§ DIRECTIONS:
Set the data down once more, exactly as it is written.

[Saved data entries]

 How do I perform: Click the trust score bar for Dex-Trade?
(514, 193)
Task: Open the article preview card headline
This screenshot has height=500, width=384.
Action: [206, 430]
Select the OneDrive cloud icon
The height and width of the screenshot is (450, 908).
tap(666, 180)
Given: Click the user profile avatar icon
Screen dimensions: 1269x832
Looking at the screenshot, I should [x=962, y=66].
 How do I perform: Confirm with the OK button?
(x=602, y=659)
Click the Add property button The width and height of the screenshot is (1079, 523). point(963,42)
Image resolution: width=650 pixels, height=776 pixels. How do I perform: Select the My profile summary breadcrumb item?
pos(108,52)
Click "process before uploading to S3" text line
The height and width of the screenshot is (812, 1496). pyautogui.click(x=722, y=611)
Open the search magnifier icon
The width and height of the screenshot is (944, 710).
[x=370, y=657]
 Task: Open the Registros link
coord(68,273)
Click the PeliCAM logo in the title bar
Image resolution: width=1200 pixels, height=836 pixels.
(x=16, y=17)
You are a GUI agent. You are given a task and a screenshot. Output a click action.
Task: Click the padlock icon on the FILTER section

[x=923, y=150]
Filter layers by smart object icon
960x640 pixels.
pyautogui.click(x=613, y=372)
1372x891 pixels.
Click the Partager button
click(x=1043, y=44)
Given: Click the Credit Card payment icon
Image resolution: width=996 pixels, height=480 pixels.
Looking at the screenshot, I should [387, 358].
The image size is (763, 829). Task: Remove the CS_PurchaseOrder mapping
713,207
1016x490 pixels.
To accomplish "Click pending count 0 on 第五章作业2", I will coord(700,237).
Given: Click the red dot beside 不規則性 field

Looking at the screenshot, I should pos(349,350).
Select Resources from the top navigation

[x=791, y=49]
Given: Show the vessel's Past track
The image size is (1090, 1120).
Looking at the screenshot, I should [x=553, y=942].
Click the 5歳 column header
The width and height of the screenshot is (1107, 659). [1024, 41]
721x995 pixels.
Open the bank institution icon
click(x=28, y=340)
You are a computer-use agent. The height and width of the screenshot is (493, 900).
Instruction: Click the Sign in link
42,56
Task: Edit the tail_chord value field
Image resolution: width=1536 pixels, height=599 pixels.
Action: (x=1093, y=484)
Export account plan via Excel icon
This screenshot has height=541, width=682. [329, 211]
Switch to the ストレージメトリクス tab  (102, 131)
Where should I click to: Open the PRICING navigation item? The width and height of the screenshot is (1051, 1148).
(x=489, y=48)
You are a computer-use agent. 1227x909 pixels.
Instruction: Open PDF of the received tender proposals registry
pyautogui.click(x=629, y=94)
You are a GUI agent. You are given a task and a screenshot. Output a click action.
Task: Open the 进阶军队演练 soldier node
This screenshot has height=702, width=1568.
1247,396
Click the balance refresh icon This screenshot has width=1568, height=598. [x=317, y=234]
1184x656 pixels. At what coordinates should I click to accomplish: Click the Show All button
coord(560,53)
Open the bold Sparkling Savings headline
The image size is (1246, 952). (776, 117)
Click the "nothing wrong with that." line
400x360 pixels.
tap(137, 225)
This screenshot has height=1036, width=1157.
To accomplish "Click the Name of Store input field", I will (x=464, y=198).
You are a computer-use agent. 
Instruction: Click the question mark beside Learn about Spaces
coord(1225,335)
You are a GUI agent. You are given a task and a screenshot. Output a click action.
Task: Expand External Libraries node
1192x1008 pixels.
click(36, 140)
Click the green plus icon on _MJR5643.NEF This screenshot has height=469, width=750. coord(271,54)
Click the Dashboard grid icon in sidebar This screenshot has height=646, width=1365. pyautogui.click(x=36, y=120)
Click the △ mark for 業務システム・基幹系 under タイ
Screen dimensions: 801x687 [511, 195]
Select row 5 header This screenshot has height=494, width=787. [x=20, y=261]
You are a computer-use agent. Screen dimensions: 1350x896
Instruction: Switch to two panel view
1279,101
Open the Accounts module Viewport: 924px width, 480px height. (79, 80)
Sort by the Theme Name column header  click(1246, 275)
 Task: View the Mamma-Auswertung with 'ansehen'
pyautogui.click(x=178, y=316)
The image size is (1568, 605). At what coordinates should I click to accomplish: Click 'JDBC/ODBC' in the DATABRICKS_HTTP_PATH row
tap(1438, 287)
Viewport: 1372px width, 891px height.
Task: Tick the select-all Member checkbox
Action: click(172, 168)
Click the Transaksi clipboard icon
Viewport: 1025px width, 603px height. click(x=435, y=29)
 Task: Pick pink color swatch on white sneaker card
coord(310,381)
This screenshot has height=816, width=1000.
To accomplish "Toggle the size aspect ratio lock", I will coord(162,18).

§ ANSWER BELOW:
 How do I perform: Click the trust score bar for Dex-Trade?
(514, 193)
Task: Open the article preview card headline
This screenshot has height=500, width=384.
Action: [206, 430]
Select the OneDrive cloud icon
The height and width of the screenshot is (450, 908).
tap(666, 180)
Given: Click the user profile avatar icon
Screen dimensions: 1269x832
Looking at the screenshot, I should [x=962, y=66].
 How do I perform: Confirm with the OK button?
(x=602, y=659)
Click the Add property button The width and height of the screenshot is (1079, 523). point(963,42)
Image resolution: width=650 pixels, height=776 pixels. How do I perform: Select the My profile summary breadcrumb item?
pos(108,52)
Click "process before uploading to S3" text line
The height and width of the screenshot is (812, 1496). pyautogui.click(x=722, y=611)
Open the search magnifier icon
The width and height of the screenshot is (944, 710).
[x=370, y=657]
 Task: Open the Registros link
coord(68,273)
Click the PeliCAM logo in the title bar
Image resolution: width=1200 pixels, height=836 pixels.
(x=16, y=17)
You are a GUI agent. You are given a task and a screenshot. Output a click action.
Task: Click the padlock icon on the FILTER section

[x=923, y=150]
Filter layers by smart object icon
960x640 pixels.
pyautogui.click(x=613, y=372)
1372x891 pixels.
Click the Partager button
click(x=1043, y=44)
Given: Click the Credit Card payment icon
Image resolution: width=996 pixels, height=480 pixels.
Looking at the screenshot, I should [387, 358].
The image size is (763, 829). Task: Remove the CS_PurchaseOrder mapping
713,207
1016x490 pixels.
To accomplish "Click pending count 0 on 第五章作业2", I will coord(700,237).
Given: Click the red dot beside 不規則性 field

Looking at the screenshot, I should pos(349,350).
Select Resources from the top navigation

[x=791, y=49]
Given: Show the vessel's Past track
The image size is (1090, 1120).
Looking at the screenshot, I should [x=553, y=942].
Click the 5歳 column header
The width and height of the screenshot is (1107, 659). [1024, 41]
721x995 pixels.
Open the bank institution icon
click(x=28, y=340)
You are a computer-use agent. The height and width of the screenshot is (493, 900).
Instruction: Click the Sign in link
42,56
Task: Edit the tail_chord value field
Image resolution: width=1536 pixels, height=599 pixels.
Action: (x=1093, y=484)
Export account plan via Excel icon
This screenshot has height=541, width=682. [329, 211]
Switch to the ストレージメトリクス tab  (102, 131)
Where should I click to: Open the PRICING navigation item? The width and height of the screenshot is (1051, 1148).
(x=489, y=48)
You are a computer-use agent. 1227x909 pixels.
Instruction: Open PDF of the received tender proposals registry
pyautogui.click(x=629, y=94)
You are a GUI agent. You are given a task and a screenshot. Output a click action.
Task: Open the 进阶军队演练 soldier node
This screenshot has height=702, width=1568.
1247,396
Click the balance refresh icon This screenshot has width=1568, height=598. [x=317, y=234]
1184x656 pixels. At what coordinates should I click to accomplish: Click the Show All button
coord(560,53)
Open the bold Sparkling Savings headline
The image size is (1246, 952). (776, 117)
Click the "nothing wrong with that." line
400x360 pixels.
tap(137, 225)
This screenshot has height=1036, width=1157.
To accomplish "Click the Name of Store input field", I will (x=464, y=198).
You are a computer-use agent. 
Instruction: Click the question mark beside Learn about Spaces
coord(1225,335)
You are a GUI agent. You are given a task and a screenshot. Output a click action.
Task: Expand External Libraries node
1192x1008 pixels.
click(36, 140)
Click the green plus icon on _MJR5643.NEF This screenshot has height=469, width=750. coord(271,54)
Click the Dashboard grid icon in sidebar This screenshot has height=646, width=1365. pyautogui.click(x=36, y=120)
Click the △ mark for 業務システム・基幹系 under タイ
Screen dimensions: 801x687 [511, 195]
Select row 5 header This screenshot has height=494, width=787. [x=20, y=261]
You are a computer-use agent. Screen dimensions: 1350x896
Instruction: Switch to two panel view
1279,101
Open the Accounts module Viewport: 924px width, 480px height. (79, 80)
Sort by the Theme Name column header  click(1246, 275)
 Task: View the Mamma-Auswertung with 'ansehen'
pyautogui.click(x=178, y=316)
The image size is (1568, 605). At what coordinates should I click to accomplish: Click 'JDBC/ODBC' in the DATABRICKS_HTTP_PATH row
tap(1438, 287)
Viewport: 1372px width, 891px height.
Task: Tick the select-all Member checkbox
Action: click(172, 168)
Click the Transaksi clipboard icon
Viewport: 1025px width, 603px height. click(x=435, y=29)
 Task: Pick pink color swatch on white sneaker card
coord(310,381)
This screenshot has height=816, width=1000.
To accomplish "Toggle the size aspect ratio lock", I will coord(162,18).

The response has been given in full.